A majority of population in Rajasthan reside in villages. The rural vistas have a lot to offer to the visitors. Being the origin of the famous folk arts and crafts of the state, the rural settings are home to the most warm-hearted people and peaceful surrounding. Away from the hustle bustle of cities, rural life is the best way to re-energize you amongst people that derive their energy from their own close knit and very generous society.
The peaceful surroundings not only present a view of the very different lifestyle but also offer the most sumptuous cuisine along with some dazzling attires and numerous celebrations. Staying with the villagers in their mud houses and spending a day or two with them will bring you across a way of life so peaceful and content that you may never want to leave.
The serene surroundings not only provide a view of the very different lifestyle but also offer the most sumptuous cuisine along with some dazzling attires and innumerable festivities. Staying with the villagers in their mud houses and spending a day or two with them will bring you across a way of life so peaceful and content that you may never want to leave.
For what is referred to as a desert, Rajasthan is amazingly populated: its landscape scattered with a number of villages and hamlets, telltale signs of tree groves and populations of cattle being the only indication that there is such a settlement in close proximity.
The typical village has always been difficult to spot till one is actually upon it. Its simplest hamlets, the most basic form of civilisation with a way of life that has probably remained unchanged since centuries, consists of a collection of huts that are circular, and have thatched roofs.The walls are covered with a plaster of clay, cow dung, and hay, making a termite-free (antiseptic) facade that blends in with the sand of the countryside around it. Boundaries for houses and land holdings, called baras, are made of the dry branches of a nettle-like shrub, the long, sharp thorns a deterrent for straying cattle.
Eco - friendly Houses
If a hamlet looks bleak, it is hardly surprising: the resources for building these homes, which are the most eco-friendly living unit, are made with what is available at hand, and in Rajasthan, and particularly so in its western desert regions. This can mean precious little. A village that is even a little larger may have pucca houses, or larger living units, usually belonging to the village Zamindar family. Consisting of courtyards, and a large Nora or cattle enclosure, attached to one side or at the entrance, these are made of a mixture of sun-baked clay bricks covered with a plaster of lime.

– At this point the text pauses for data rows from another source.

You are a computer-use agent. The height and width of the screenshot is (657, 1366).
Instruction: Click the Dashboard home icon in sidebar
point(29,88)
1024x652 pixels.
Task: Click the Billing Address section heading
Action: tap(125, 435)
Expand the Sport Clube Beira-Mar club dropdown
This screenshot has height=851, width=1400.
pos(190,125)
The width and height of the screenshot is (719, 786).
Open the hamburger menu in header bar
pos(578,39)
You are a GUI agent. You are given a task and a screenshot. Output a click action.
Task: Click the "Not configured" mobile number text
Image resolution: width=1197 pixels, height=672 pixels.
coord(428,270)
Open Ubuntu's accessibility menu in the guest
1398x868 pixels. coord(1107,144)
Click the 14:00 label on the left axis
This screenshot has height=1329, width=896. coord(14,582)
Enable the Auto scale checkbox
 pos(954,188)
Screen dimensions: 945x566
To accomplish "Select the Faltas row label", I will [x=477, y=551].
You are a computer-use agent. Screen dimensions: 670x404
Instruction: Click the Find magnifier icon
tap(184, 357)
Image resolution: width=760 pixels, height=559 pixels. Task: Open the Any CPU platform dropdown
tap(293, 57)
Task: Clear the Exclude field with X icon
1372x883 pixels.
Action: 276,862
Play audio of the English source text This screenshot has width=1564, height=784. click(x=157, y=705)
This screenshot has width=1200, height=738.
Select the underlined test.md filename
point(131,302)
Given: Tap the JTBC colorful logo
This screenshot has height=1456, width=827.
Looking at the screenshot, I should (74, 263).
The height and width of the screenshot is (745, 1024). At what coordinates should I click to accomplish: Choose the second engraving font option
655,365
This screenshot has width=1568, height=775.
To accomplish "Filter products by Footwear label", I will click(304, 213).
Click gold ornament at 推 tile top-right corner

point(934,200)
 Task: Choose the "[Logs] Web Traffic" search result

Decorative facades in such units are limited to creating a texture in the plaster in the facade, or using simple lime colours to create vibrant patterns at the entrance, and outside the kitchen. These homes capture, for many of its residents, the only cosmos they know. For the women, but for visits within the village community, the only social occasions were in the nature of pilgrimages which were usually combined with fairs. But it is when they step out that the stark desert and the village break into a feast of colour: turbans bob past in saffron and red; skirts billow beneath mantles that veil the faces of their women- if they didn't, the jewels that glint on their foreheads and faces would add to the shocking surprise of their magentas and their blues, greens and pinks.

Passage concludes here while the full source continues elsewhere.